Diagonale 12: OUTING von Sebastian Meise und Thomas Reider

'Outing 'Sebastian Meise Thomas Reider ©FreibeuterFilm 2

Sven heisst nicht wirklich Sven. Und falls er tatsächlich Archäologie studiert hat, dann wohl nicht in Bamberg. Aber Sven ist pädophil, das weiss er seit seiner Pubertät. Und fast eben so lange ist ihm klar, dass es für seine Neigung keine Erfüllung geben darf. Während einem der vielen Interviews in Outing erklärt er sinngemäss, er habe ja noch Glück, er sei nicht nur pädosexuell, sondern auch schwul. Und da bestehe zumindest die Chance, dass er einmal jemanden finde, der im legalen Alter sei und ihm gewogen.

○ ○ ○

== Aufgabe ==
Beantworte zum Text über den Film „Outing“ diese Fragen:
1. Von wem stammt der Film?
2. Welches Studienfach wird für Sven genannt?
3. Seit wann weiß Sven von seiner Neigung?
Die Einträge haben keinen Bezug zum Text.

○ ○ ○

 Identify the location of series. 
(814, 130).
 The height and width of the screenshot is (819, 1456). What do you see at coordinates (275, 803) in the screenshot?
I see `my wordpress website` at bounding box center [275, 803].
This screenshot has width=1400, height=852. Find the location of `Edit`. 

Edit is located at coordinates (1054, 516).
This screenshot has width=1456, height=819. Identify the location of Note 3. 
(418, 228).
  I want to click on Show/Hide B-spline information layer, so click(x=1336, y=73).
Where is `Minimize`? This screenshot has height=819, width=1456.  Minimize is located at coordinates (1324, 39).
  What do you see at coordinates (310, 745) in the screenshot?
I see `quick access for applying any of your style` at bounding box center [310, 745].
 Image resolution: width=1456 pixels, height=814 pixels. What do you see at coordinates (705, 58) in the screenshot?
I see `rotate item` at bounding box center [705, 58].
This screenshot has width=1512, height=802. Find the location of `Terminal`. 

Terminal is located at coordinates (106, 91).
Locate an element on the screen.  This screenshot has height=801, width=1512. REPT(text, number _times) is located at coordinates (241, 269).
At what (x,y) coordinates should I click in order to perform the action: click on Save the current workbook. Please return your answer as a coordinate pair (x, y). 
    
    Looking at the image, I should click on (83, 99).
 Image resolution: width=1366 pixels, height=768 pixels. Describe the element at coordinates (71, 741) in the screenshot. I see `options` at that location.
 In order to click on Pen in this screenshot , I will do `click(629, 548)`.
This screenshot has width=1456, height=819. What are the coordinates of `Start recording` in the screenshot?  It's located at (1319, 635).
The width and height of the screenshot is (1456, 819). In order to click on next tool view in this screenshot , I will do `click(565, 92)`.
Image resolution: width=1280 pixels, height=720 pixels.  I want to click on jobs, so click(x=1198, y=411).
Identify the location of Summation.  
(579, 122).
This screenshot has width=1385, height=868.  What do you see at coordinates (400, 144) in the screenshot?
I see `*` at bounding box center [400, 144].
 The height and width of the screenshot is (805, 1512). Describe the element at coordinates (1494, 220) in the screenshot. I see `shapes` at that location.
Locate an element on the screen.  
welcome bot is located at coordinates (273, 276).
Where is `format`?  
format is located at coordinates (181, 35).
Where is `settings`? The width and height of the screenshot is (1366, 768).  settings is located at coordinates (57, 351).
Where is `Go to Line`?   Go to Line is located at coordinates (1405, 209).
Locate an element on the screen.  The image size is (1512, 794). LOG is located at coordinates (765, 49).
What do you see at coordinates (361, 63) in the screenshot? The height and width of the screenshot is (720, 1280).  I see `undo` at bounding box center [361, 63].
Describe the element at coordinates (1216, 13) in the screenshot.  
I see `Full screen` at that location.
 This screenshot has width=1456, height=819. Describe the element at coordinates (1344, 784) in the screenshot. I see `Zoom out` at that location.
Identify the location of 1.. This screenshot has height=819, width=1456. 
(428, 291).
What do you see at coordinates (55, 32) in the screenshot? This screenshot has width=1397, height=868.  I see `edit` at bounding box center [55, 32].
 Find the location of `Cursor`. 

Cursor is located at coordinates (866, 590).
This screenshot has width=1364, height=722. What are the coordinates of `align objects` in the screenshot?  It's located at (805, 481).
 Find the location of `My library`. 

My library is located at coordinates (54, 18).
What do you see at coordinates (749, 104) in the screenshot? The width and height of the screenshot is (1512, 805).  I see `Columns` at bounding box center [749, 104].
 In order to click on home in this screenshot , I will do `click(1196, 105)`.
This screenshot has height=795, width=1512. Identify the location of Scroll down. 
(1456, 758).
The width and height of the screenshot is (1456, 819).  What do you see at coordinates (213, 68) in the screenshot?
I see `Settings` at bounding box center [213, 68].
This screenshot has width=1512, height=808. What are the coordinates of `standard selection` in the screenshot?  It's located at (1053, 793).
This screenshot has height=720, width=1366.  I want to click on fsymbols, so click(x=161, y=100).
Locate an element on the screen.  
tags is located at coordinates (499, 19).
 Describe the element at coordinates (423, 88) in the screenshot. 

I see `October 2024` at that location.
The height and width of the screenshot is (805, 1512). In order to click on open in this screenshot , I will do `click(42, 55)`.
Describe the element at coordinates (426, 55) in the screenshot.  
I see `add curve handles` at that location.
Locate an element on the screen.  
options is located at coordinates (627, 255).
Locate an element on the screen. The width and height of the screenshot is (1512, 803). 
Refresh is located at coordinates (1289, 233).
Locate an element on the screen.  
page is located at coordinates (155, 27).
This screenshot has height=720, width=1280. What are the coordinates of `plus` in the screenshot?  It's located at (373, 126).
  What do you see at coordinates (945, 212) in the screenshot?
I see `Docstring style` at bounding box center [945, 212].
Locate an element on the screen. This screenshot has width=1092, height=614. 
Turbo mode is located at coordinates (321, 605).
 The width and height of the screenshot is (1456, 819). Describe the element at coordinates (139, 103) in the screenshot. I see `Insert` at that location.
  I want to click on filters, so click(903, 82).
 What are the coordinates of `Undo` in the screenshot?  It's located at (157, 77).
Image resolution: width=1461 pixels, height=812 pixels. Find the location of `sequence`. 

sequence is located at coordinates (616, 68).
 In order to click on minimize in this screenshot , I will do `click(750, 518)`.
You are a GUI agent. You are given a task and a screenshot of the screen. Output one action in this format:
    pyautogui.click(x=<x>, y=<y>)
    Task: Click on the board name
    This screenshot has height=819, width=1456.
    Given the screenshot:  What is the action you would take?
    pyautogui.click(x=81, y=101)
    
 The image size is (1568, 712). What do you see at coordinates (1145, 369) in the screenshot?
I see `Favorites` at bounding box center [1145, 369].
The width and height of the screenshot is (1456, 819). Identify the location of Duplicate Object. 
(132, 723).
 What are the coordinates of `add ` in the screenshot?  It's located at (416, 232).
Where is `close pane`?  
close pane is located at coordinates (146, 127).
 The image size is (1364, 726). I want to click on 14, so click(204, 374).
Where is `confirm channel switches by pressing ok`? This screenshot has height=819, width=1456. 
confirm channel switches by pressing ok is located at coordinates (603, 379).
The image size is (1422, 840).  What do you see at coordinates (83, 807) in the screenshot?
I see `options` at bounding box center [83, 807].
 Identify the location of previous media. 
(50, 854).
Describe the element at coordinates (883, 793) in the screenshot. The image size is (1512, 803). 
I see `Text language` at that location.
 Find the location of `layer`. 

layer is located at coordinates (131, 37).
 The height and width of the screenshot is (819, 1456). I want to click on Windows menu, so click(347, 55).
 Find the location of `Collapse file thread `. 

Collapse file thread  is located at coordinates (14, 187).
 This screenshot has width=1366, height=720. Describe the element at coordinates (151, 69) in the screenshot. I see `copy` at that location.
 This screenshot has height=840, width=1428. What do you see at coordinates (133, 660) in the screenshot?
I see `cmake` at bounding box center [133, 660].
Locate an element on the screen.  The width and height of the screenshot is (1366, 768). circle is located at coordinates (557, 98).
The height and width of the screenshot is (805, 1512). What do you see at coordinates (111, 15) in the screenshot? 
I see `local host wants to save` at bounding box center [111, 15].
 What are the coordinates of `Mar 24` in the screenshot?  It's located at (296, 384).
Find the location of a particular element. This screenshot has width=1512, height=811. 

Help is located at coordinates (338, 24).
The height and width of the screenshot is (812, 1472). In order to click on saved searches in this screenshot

○ ○ ○

== Lösung ==
1. Von Sebastian Meise und Thomas Reider.
2. Archäologie.
3. Seit seiner Pubertät.